Rewrite the records with "checkbox" changed to "toggle" and everything else left as it is. Leave the pictures out of your version.

## Data lines
----------------

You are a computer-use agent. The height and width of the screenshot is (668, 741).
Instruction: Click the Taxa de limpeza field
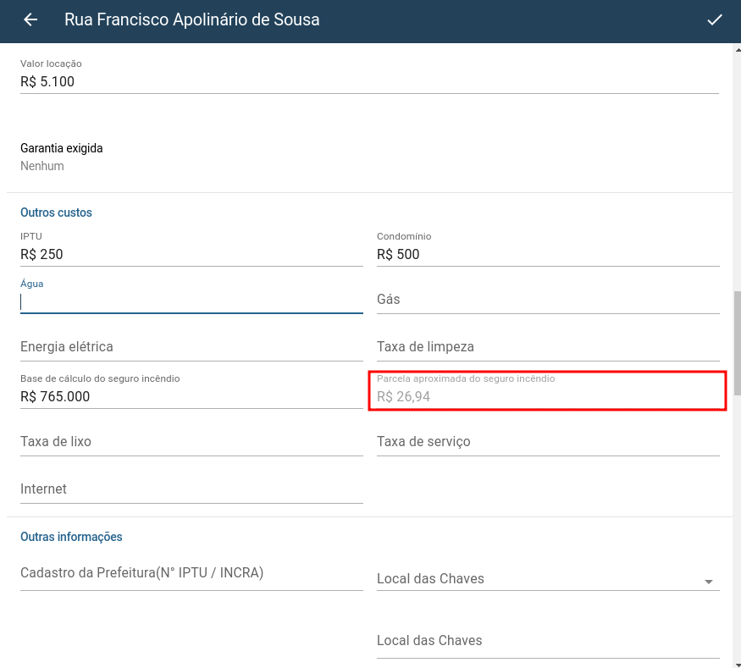tap(548, 347)
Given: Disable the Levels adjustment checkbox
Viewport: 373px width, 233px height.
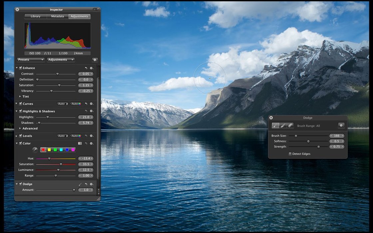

----------------

## Result
You are a computer-use agent. The height and width of the screenshot is (668, 741).
Instruction: Click the Taxa de limpeza field
tap(548, 347)
Given: Disable the Levels adjustment toggle
Viewport: 373px width, 233px height.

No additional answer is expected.